抜粋文.

▼▼▼

菊池川は、阿蘇外輪山北西部の深葉山地(阿蘇郡阿蘇町、1,041m)に源を発して菊池渓谷を流れ下り、菊鹿盆地、玉名平野を貫流、小代山県立公園と金峰山の間を抜け玉名市を経由して有明海に注ぐ

地図で川の流れをたどると、支流が非常に多いことが分かる。流路延長71kmの菊池川の支流の数65

支流を含めた総延長389.7km、流域面積は996km2。これは熊本県北(菊池・鹿本・玉名地方)のほぼ80%に当たる。菊池川は阿蘇外輪山と筑肥山地の山襞から水を集め、県北の大地と生きとし生けるものを養う命の川なのだ。

渓谷に散り敷く紅葉と菊の香に包まれた菊池川と、支流合志川の上流をたどった。

菊池川上流、「水の駅」(菊池市)

菊池川上流、原井手堰付近の夏景色(菊池市)

菊池川上流といえば、よく知られた深山幽谷の「菊池渓谷」がある。

菊池市街から菊池川本流沿いに車で走ること約20分。両側から山肌が迫る深い谷間が菊池渓谷だ。太古の阿蘇火砕流の堆積物に覆われた緩やかな斜面、浸食によってできた100m以上もの深いV字谷の底をえぐって清流が流れ下る。標高500~800mの間に広がる国有林1,880ヘクタールは自然保養林に指定されており、一帯は阿蘇国立公園特別地域の指定も受けている。また、「日本名水百選」「日本森林浴の森百選」「日本の滝百選」「水源の森百選」にも選ばれていることからもうかがえるように、美しい自然と渓谷美は、全国的に知られる景勝地だ。渓谷に沿って遊歩道が整備されており、好きなだけ散策を楽しむことができる。地元では「菊池水源」と呼ばれているとおり、渓谷一帯が菊池川の水源地になっている。

阿蘇外輪の深葉山地(阿蘇郡阿蘇町、1,041m)を源とする流れは、外輪山の伏流地下水を併せて谷川となり、やがて四十三万滝、黎明の滝、掛け幕滝など大小の滝を駈け下る。渓谷には水音とどろく滝のほか、広河原などの平らな瀬、竜ヶ渕などの暗くて深い淵があり、流れは変化に富む。水温は年間を通して13~15度と低い。

流れに注ぐ木漏れ日は、昼なお暗く生い茂る原生林のケヤキ、カエデ、カシ、ブナなど緑の樹間を抜けて、渓流の水滴を輝かす。一帯にはシダ類などの植物も豊富で、これらの緑が美しく流れを縁取っている。野鳥たちの鳴き声も賑やかだ。ここは県内有数の野鳥の宝庫でもあり、上流地帯には60種近くの野鳥が生息する「野鳥の森」もある。

明治時代までは限られた人しか足を踏み入れなかった秘境・菊池渓谷が、世に知られるようになったのは大正時代に林道ができてからだという。また一躍脚光を浴びるようになったのは、昭和48年、自然保護のため渓谷の裏側を迂回して走る菊池阿蘇有料道路(スカイロード)が開通してから。現在は、春の新緑、夏は清流の避暑地、秋の紅葉、冬の霧氷と、四季を通じて年間100万人以上の人が訪れる。11月末の取材当日、渓谷は綾錦の紅葉が見ごろとあって駐車場は満杯。県外ナンバーの多さに、渓谷の人気ぶりがうかがえた。

▲▲▲

演習用資料.
▼▼▼

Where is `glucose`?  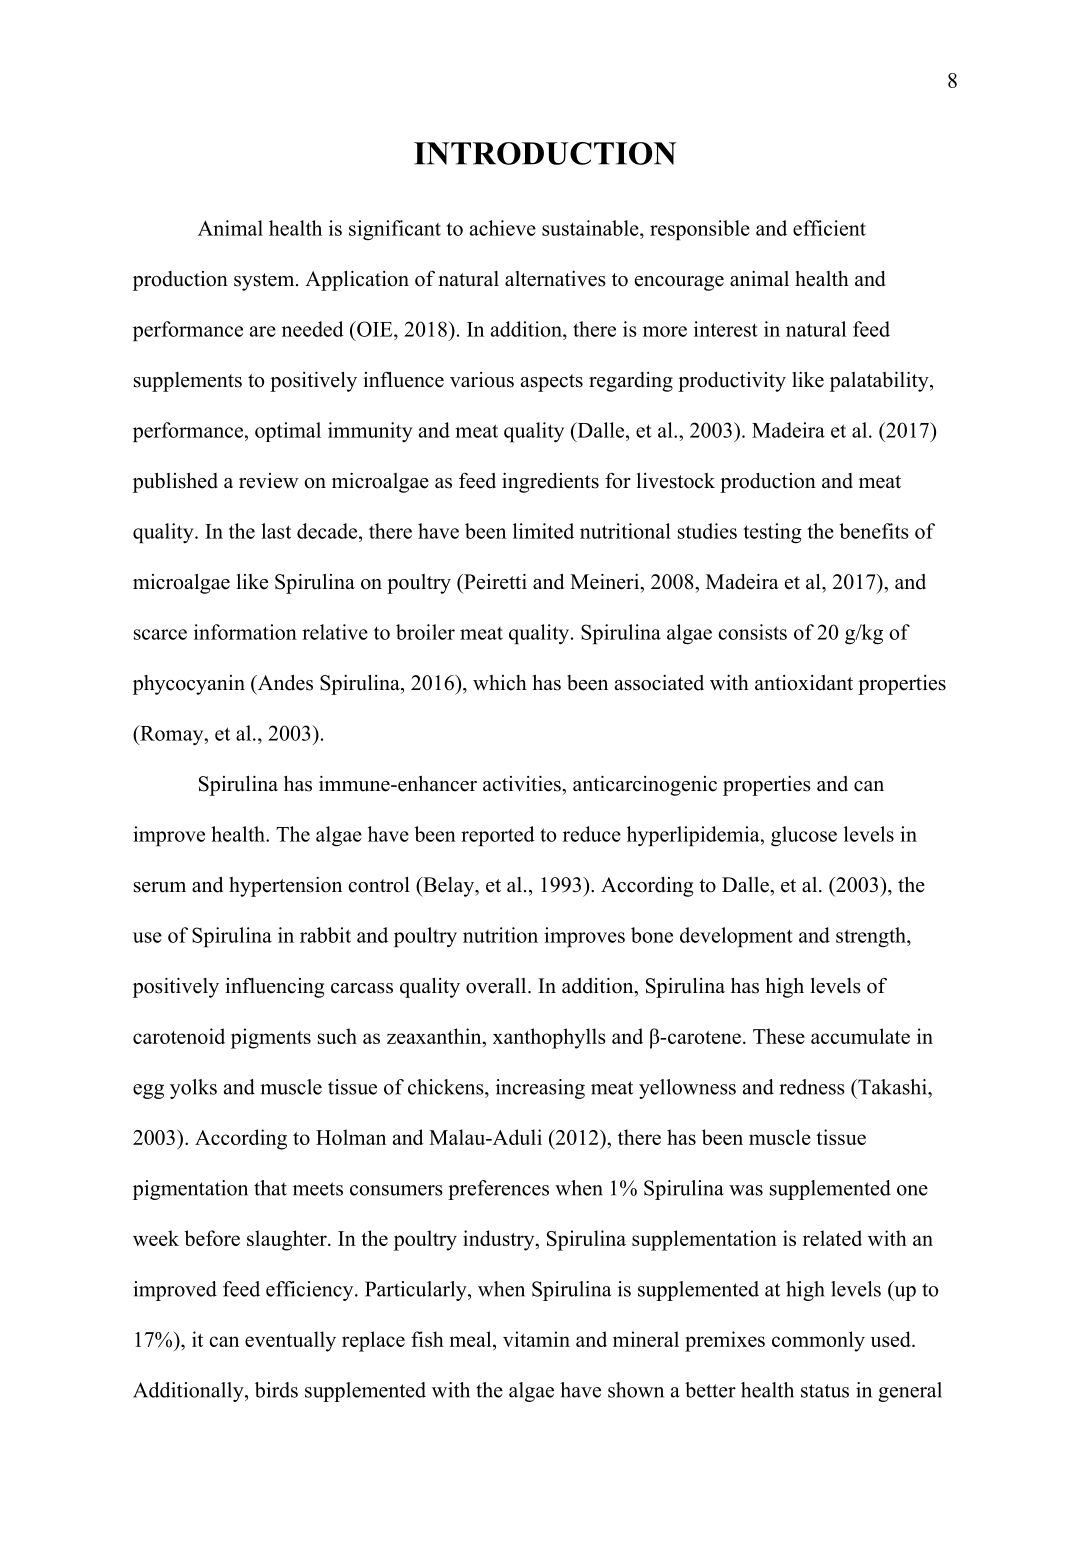
glucose is located at coordinates (804, 836).
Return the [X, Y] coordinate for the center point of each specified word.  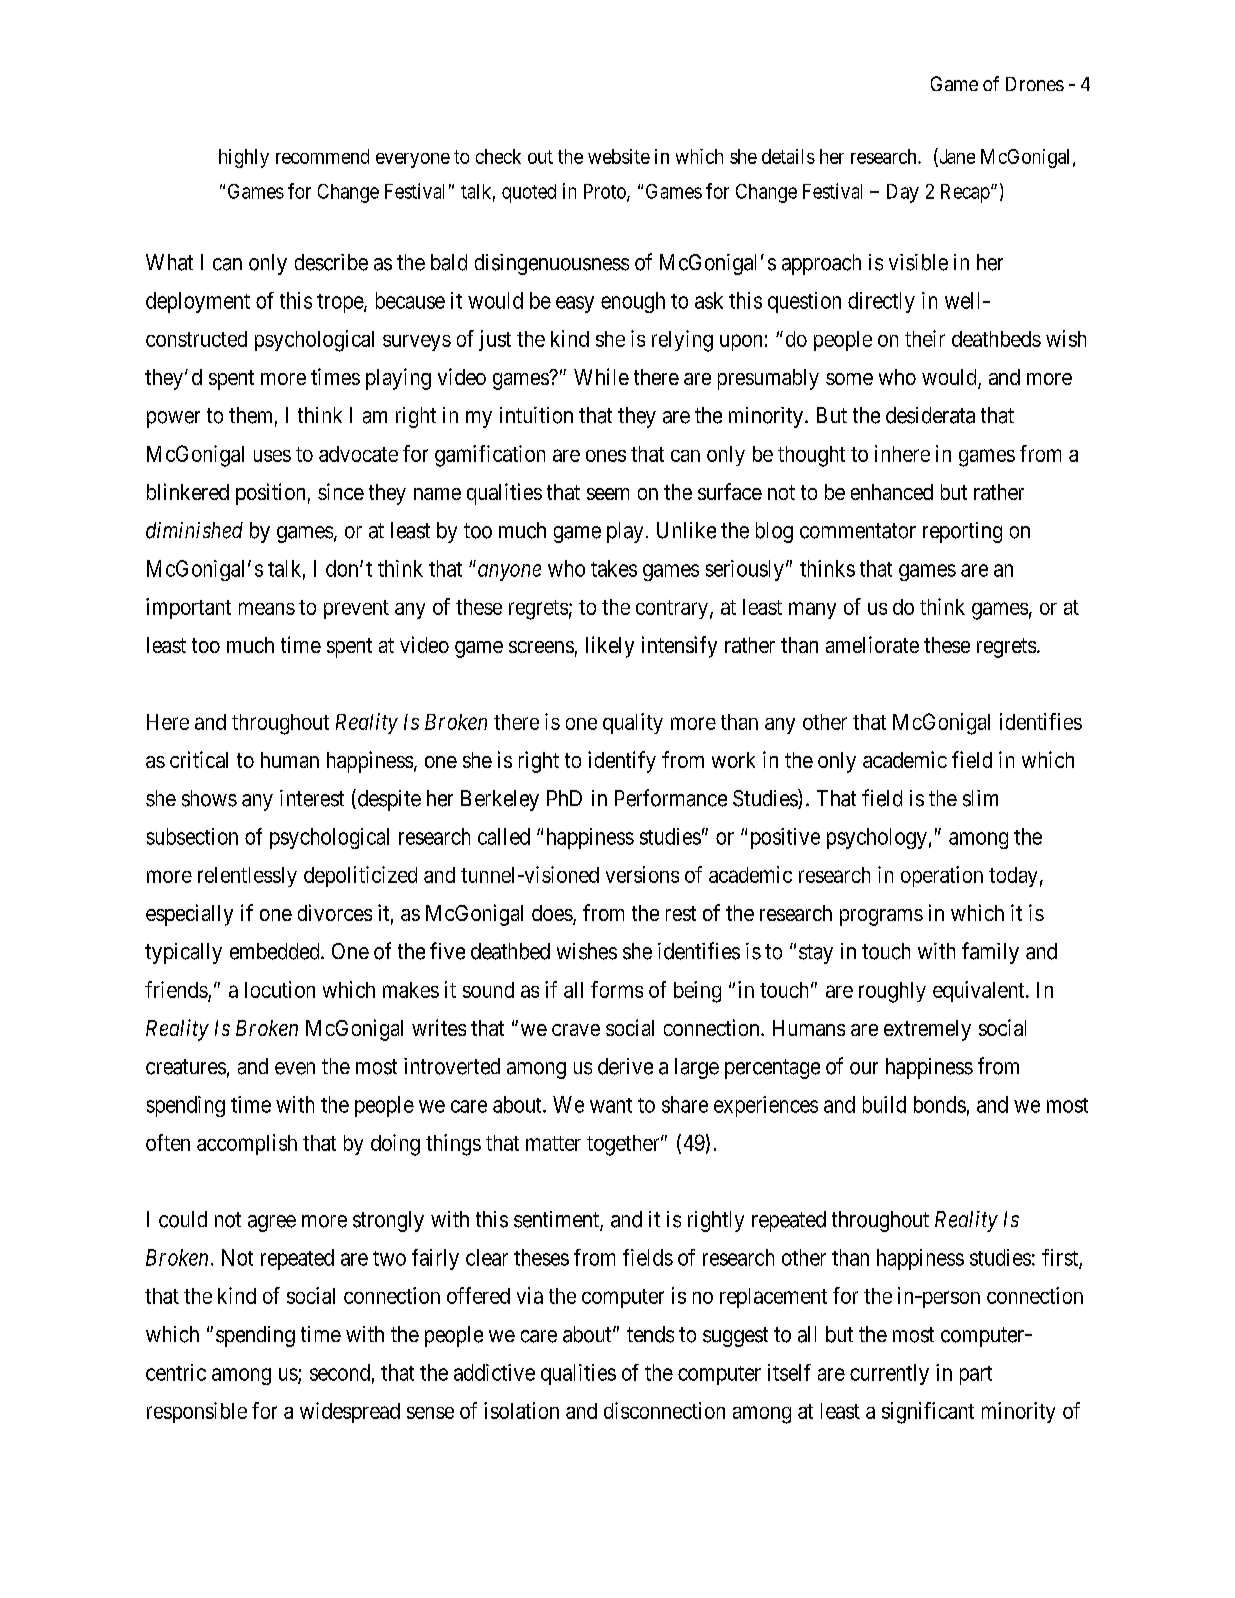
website [619, 156]
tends [650, 1334]
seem [608, 494]
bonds [940, 1104]
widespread [350, 1412]
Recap [966, 193]
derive [625, 1066]
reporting [962, 532]
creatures [186, 1067]
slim [980, 798]
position [270, 494]
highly [244, 158]
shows [209, 798]
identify [622, 762]
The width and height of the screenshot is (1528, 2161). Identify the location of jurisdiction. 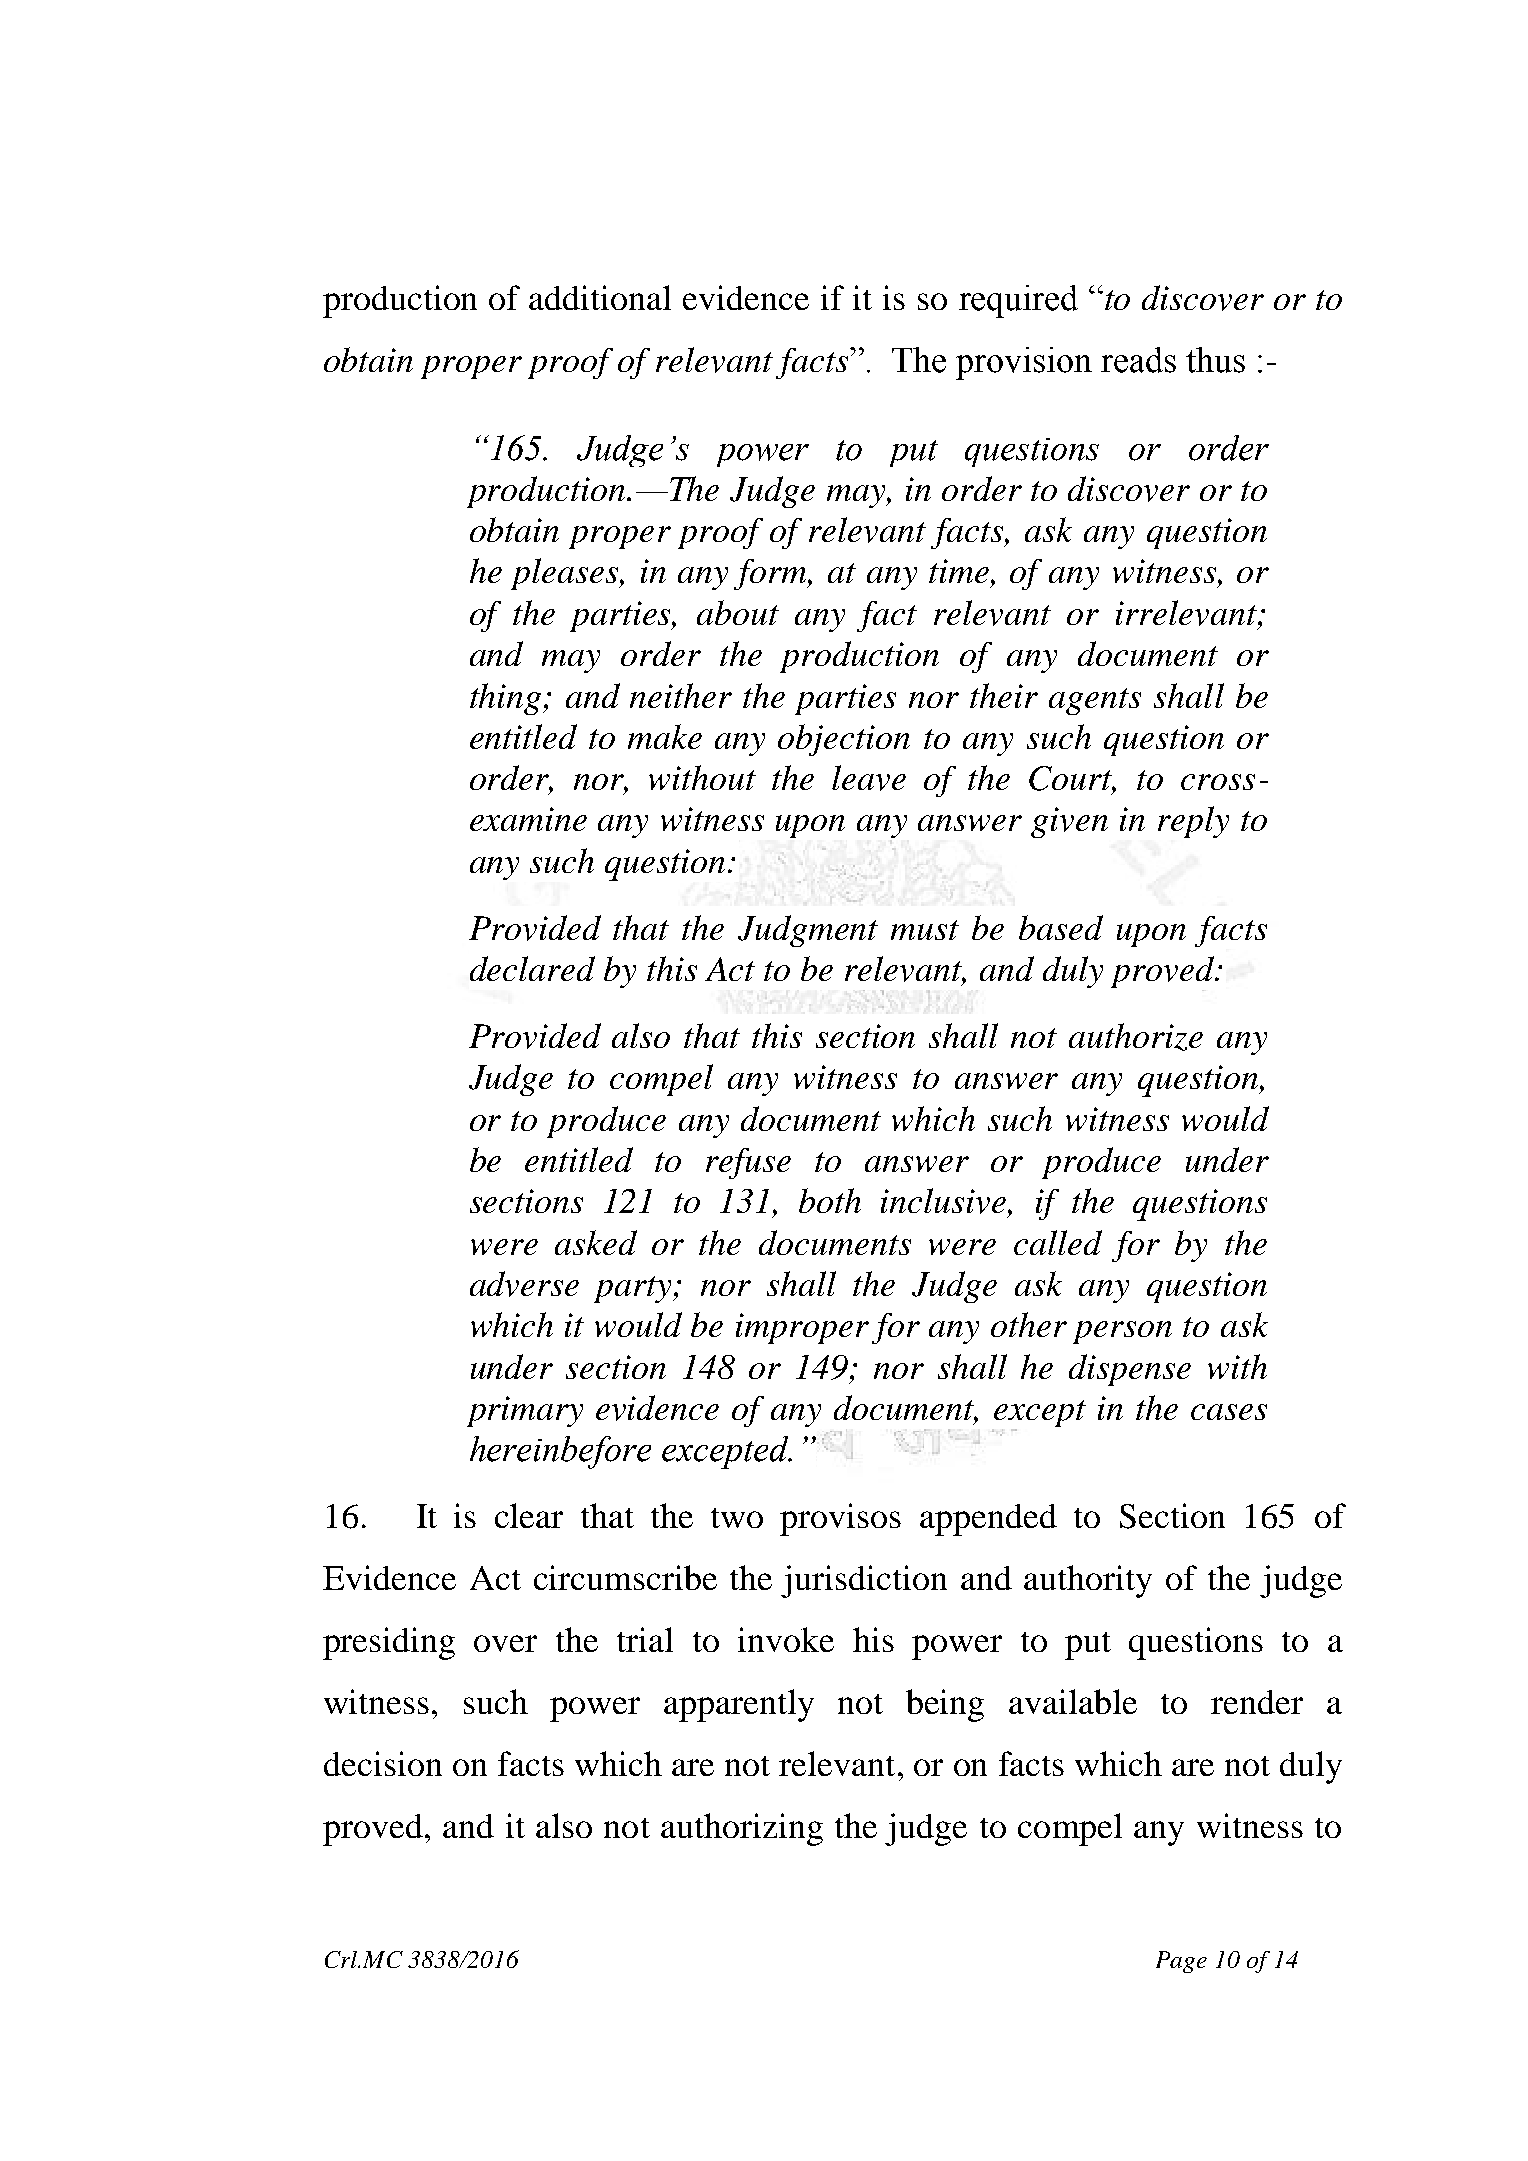
(864, 1581).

▲▲▲

作業指示.
• 1. エントリのうち、「Return the [X, Y]」を含む行から始まり「identify [622, 762]」を含む行で終わる部分を、「center point」を「midpoint」に置き換える以外は変えずに修正してください。画像は答えに含めないでください。
• 2. 菊池川についての文章を、最後の文の後から引き継いで書き進めてください。

演習の解答.
• 1.
Return the [X, Y] coordinate for the midpoint of each specified word.  
website [619, 156]
tends [650, 1334]
seem [608, 494]
bonds [940, 1104]
widespread [350, 1412]
Recap [966, 193]
derive [625, 1066]
reporting [962, 532]
creatures [186, 1067]
slim [980, 798]
position [270, 494]
highly [244, 158]
shows [209, 798]
identify [622, 762]

• 2.
なお、源流の湧水地点は菊池渓谷からさらに20分ほどさかのぼった、高さ3mほどの断崖の中腹にあるとのことだが、ルートがまだ整備されていないため、今回、訪れることは断念した。

永山めがね橋の円柱形の欄干(菊池市)

道なりにカーブしている永山めがね橋(菊池市)

水源地の菊池渓谷から、本流は谷の広がりとともに光の中へと流れ出る。とはいえ谷は深く、国道は切り立った山の斜面を走っているから、車の窓から谷底を流れる菊池川は見えない。

渓谷の少し手前の永山地区の道路ぎわに、「橋本勘五郎作、永山めがね橋、この下50m」と看板が立っている。よほど気をつけていなければ見落としてしまうほど小さく古びた看板だ。車を止めて道路からのぞきこむと、目がくらむほどの谷底に、石の円柱欄干をもつスケールの大きな現役の石橋、「永山めがね橋」が見える。

谷も深いが、橋の上から川底までも足がすくむ高さである。谷をまたぐ大きな美しいアーチ型の石橋だ。明治11年建造で、長さ24.4m、幅4.7m、谷川の水面からの高さ17m。菊池―津江―日田を結ぶ旧街道上にある重要な橋で、道なりにゆるくカーブしているのも珍しい。皇居旧二重橋や日本橋をはじめ、熊本でも通潤橋など多数の石造橋を手がけた肥後八代生まれの石工・橋本勘五郎の作。

現在、橋は永山集落の人々の生活道路としての役割を担うだけだが、必見の価値あるめがね橋である。

菊池川と合志川の合流点(山鹿市・鹿本町)

阿蘇外輪山を下り、菊鹿盆地に入った菊池川は、鞍岳に源をもつ支流河原川の流れを併せて、菊池市のある菊鹿盆地へと向かう。

盆地の入り口に位置する菊池市亘地区から、盆地の出口に当たる山鹿市鍋田まで約20キロ。盆地といってもほとんど平らな大地(平均勾配は1000分の1から1300分の1)なので、流れはぐっと緩やかになる。またこの間、筑肥山地からの支流迫間川、内田川、吉田川などと合流するため川幅も広くなり、大河の雰囲気さえ漂う菊池川だ。

盆地に入った菊池川をはさみ、北を流れる支流迫間川との間に広がるのが菊池市街、南を流れる支流合志川との間に広がるのが花房台地。菊池川は、花房台地に沿って盆地の南側を流れている。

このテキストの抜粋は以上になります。